Though not aggressive, the common stingray can inflict an excruciating wound with its serrated, venomous tail spine. The ancient Greeks and Romans greatly feared its venom, with authors such as Aelian (175–235 AD) stating that stingray wounds were incurable. The Roman naturalist Pliny the Elder (23–79 AD), in his Natural History, asserted that its spine was capable of killing trees, piercing armor like an arrow, and corroding iron. Greek poet Oppian (172–210 AD) claimed that the touch of stingray venom could even dissolve stone. In Greek mythology, Hercules was said to have lost a finger to the bite of a stingray, and Circe was said to have armed her son Telegonus with a spear tipped with a stingray spine, with which he accidentally slew his father Odysseus.

British zoologist Francis Day, in his 1884 The Fishes of Great Britain and Ireland, noted that the common stingray was not eaten because of its "rank and disagreeable" flesh, and that Welsh fishermen used its liver oil as a treatment for burns and other injuries. In the present day, the pectoral fins or "wings" of this species are sold smoked or dried and salted, and it is also utilized as a source of fishmeal and liver oil.

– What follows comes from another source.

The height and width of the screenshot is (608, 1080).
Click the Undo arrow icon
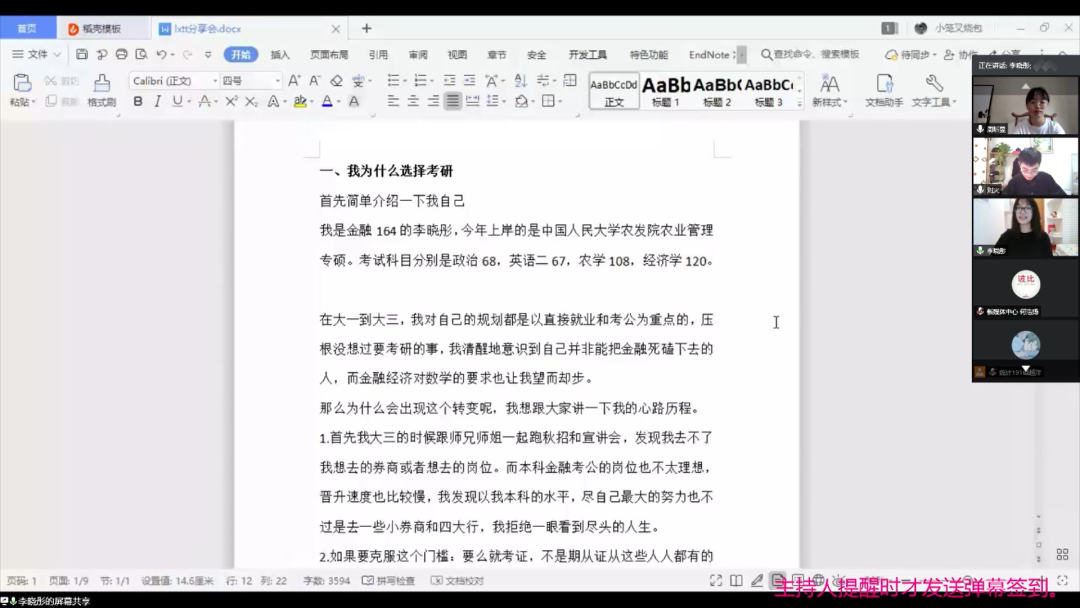(x=160, y=54)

The liver is regarded as a delicacy in French cuisine, and used to prepare dishes such as beignets de foie de raie and foie de raie en croute.

Common stingrays are caught incidentally by commercial fisheries across many parts of its range, using bottom trawls, gillnets, bottom longlines, beach seines, and trammel nets. Because of its inshore habitat preferences, this ray is more susceptible to small-scale coastal fisheries than to industrial operations, such as in the Balearic Islands, where it makes up 40% of the shark and ray trammel net catch. Surveys indicate that common stingrays have declined in the Mediterranean and the northeastern Atlantic, and may have been extirpated from the Bay of Biscay. As a result, the International Union for Conservation of Nature (IUCN) has assessed this species as Vulnerable. The common stingray is protected within five marine protected areas (MPAs) in the Balearic Islands, and also benefits from a European Union ban on the use of trawls within 5.6 km of the coast.